He laughed. “Not even close,” he said. “Look, Worship doesn’t really change who you are. I mean a little around the edges, I guess, but mostly you’re the same person. I had a friend who went to law school and he said that going to law school doesn’t change your opinions but it changes the way you justify them. Worship is sort of the same way. I’m the same detached cynical asshole now I was then. Just that now I’m a better cook.”
He saw the skepticism in my eyes.
“Look,” he said, “you’re right – we’re a lot alike in that regard. Our reliance on ironic detachment. Believe me, I understand that. And if I was in your position I would be highly skeptical about all this. Finding flaws from the outside. It sounds like we all lost our --”
“Being happy all the time is not normal,” I interrupted. “It sounds unspeakably dull and tedious, frankly. If you’re never upset, if you never do anything stupid, if your shit is ALWAYS together, then you have no way to distinguish good times from bad. Life becomes a constant immersion in a warm, thick, flavorless, goo. And I still don’t get you jumping into the tank.”

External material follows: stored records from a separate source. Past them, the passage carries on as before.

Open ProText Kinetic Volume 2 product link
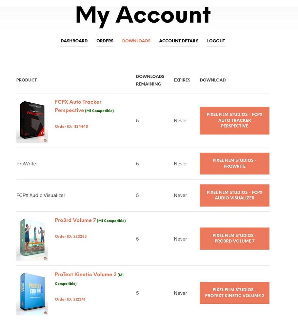This screenshot has height=328, width=298. pyautogui.click(x=86, y=274)
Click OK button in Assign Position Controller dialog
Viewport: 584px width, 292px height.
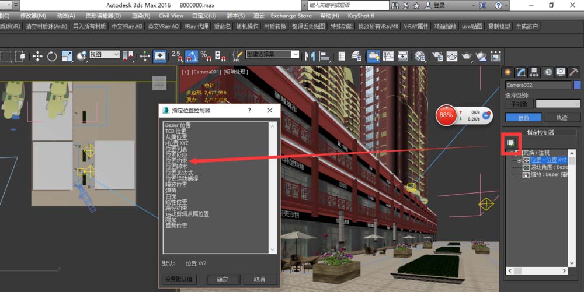(x=223, y=279)
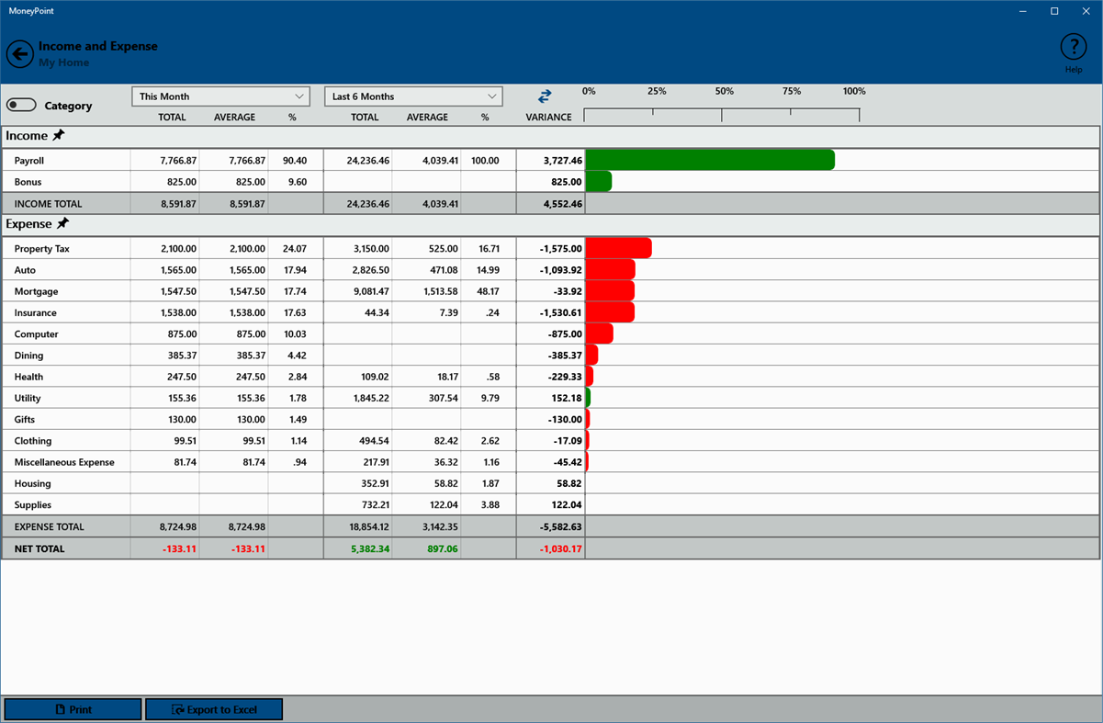Screen dimensions: 1103x723
Task: Print the income and expense report
Action: click(x=73, y=708)
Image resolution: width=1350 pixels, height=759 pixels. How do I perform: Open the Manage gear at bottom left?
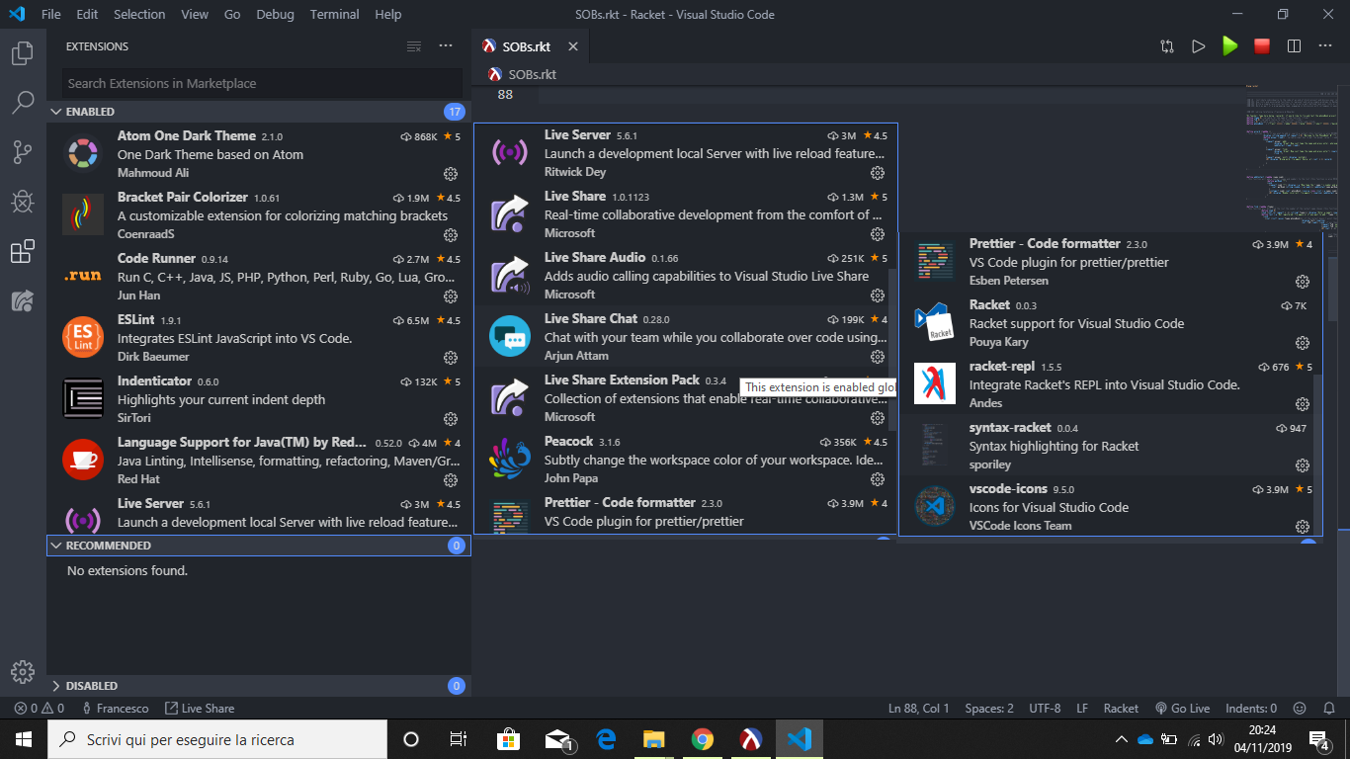tap(22, 673)
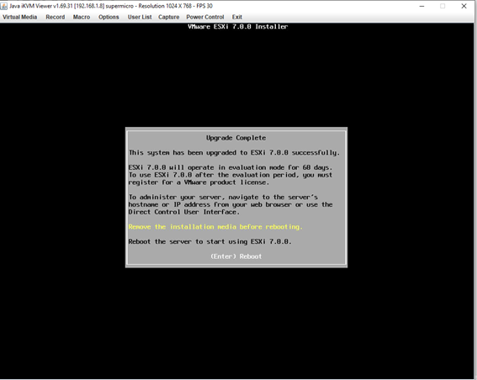The height and width of the screenshot is (380, 477).
Task: Open the Record menu
Action: pos(55,17)
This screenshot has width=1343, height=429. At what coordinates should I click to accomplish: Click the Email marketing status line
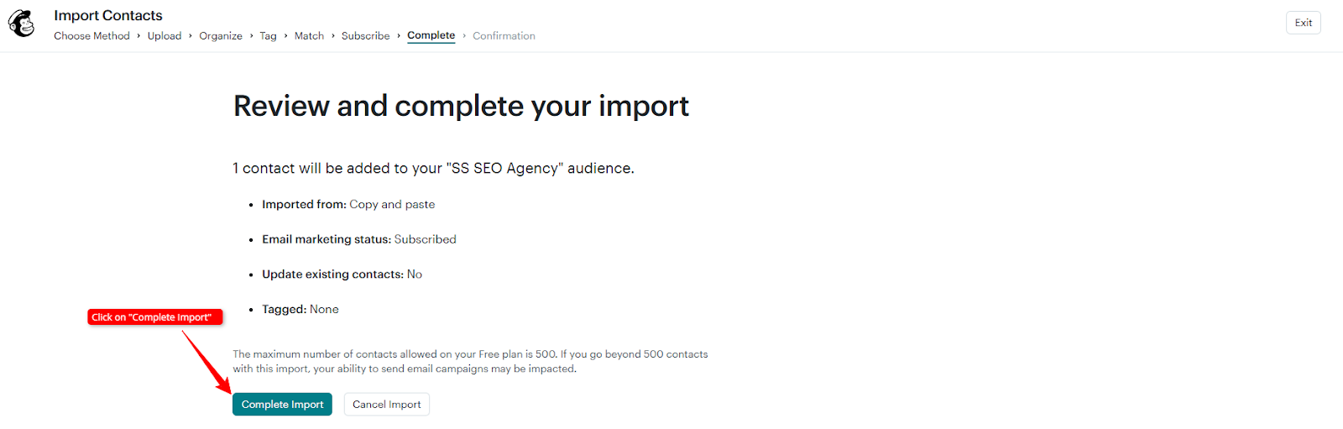tap(359, 239)
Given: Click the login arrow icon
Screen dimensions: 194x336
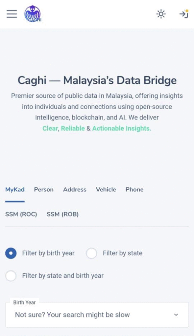Looking at the screenshot, I should coord(184,14).
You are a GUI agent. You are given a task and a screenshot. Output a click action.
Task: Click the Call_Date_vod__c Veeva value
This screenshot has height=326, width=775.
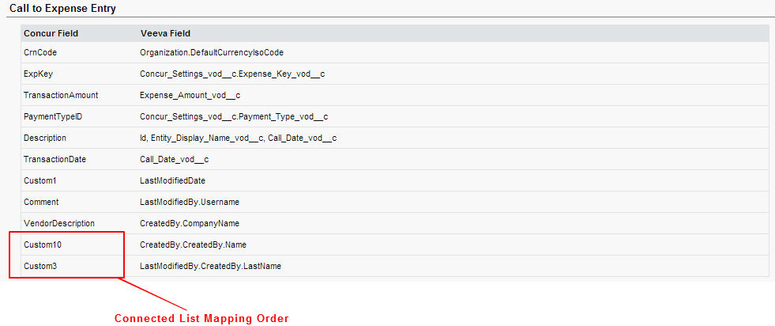tap(174, 159)
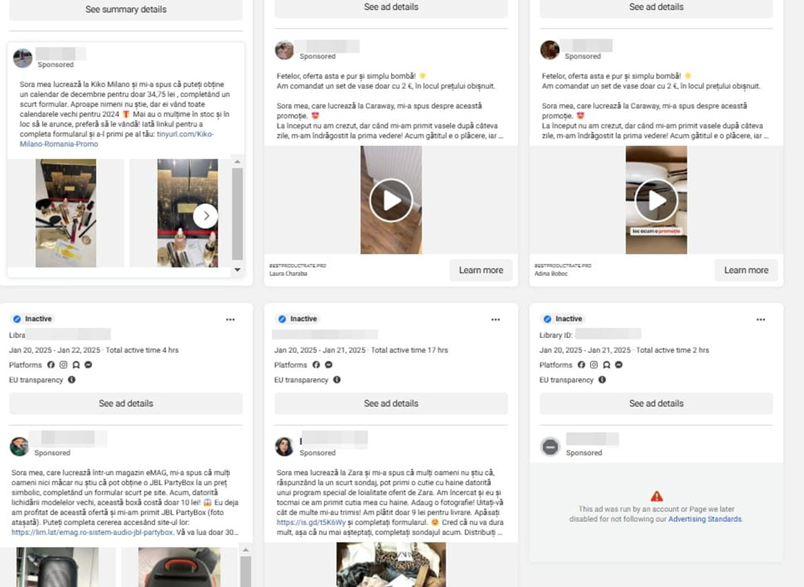Click EU transparency info icon on 17 hrs ad
The height and width of the screenshot is (587, 804).
tap(337, 380)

He looked at me without saying a word. Not really offended. Just sort of... thoughtful.
“How long have you been working on this project?” he said to me.
“Almost a year.”
“Did you think of yourself as a Worshiper before you started?”
“Hell, no.”
Another thoughtful look. “Before when I stubbed my toe I said fuck. Now when I stub my toe I say fuck, and laugh. It still hurts. But I can laugh, too. That’s not flavorless goo. I don’t know what it is, but it’s not flavorless goo. Worship doesn’t mean sanding down the sharp edges. It doesn’t mean avoiding the sharp edges. It means accepting the cuts that you’re going to get once in awhile.”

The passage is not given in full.